If you own a fur garment, keeping it at home during the summer could severely harm it and therefore cost you money. Fur coat storage is a crucial part of the care of your fur coat, and should not be taken lightly. Proper fur storage should be in places with constant air circulation and fifty percent humidity. Many people feel they can put their fur coats in their basement or cedar chest as a method of fur coat storage, but putting them in fur vaults is really the only way to avoid all possible damage from heat, insects, or unpleasant smells that might cling to the fur. Only a professional furrier will have the appropriate fur vault that will keep your fur coat or jacket dark, cool, and protected from insects. So if you're going to spend the money on a fur coat, keep your investment protected and spend the money on proper fur coat storage.

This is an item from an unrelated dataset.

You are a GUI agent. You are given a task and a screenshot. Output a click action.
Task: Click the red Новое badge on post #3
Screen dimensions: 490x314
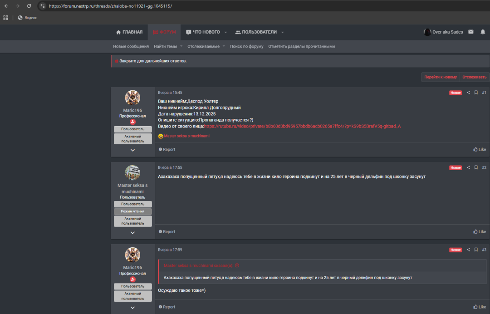pos(455,250)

Store your garment in April or May with a professional furrier (never a dry cleaner), and in November, remove it from storage. The storage facility should be between 48-50 degrees, with a similar humidity level. Mink fur care and cleaning should be done seasonally, or if the mink coat gets rained on or spilled on during the winter.
Although it is unlikely that your fur coat will get wet from rain, since the temperature will likely be freezing when you are wearing your fur coat, knowing what to do with your fur coat in the event that it does get wet from melting snow or other liquid is also an element of appropriate fur care. Never blow dry or use other forms of heat if your coat gets wet. Simply shake it out and let it dry by itself in a well-ventilated room. Avoid direct heat or radiators, which can damage both fur and leather. After your fur is dry, shake it again. Most furs will take some rain and snow far better than a wool or other winter coat will. If the fur is soaked through, however, take it immediately to your fur retailer for proper treatment. Never comb or brush the fur.
Always hang your fur on a broad-shouldered hanger, never on a wire hanger. Leave enough room in the closet so the fur is not crushed. Never hang your fur in a plastic or rubber lined bag. Plastic prevents air from circulating, which can dry out the leather. When traveling, store your fur in a cloth garment bag provided by your furrier. Never attempt to mothproof your fur yourself because home treatments are no substitute for professional cleaning and storage. Avoid spraying perfume or hairspray onto your fur. Have your fur cleaned annually by a fur specialist. Have small rips or tears repaired immediately by your furrier because this will prevent more expensive repairs later. Avoid leaving a fur hanging in bright sunshine because intense light can cause the fur to oxidize or change color.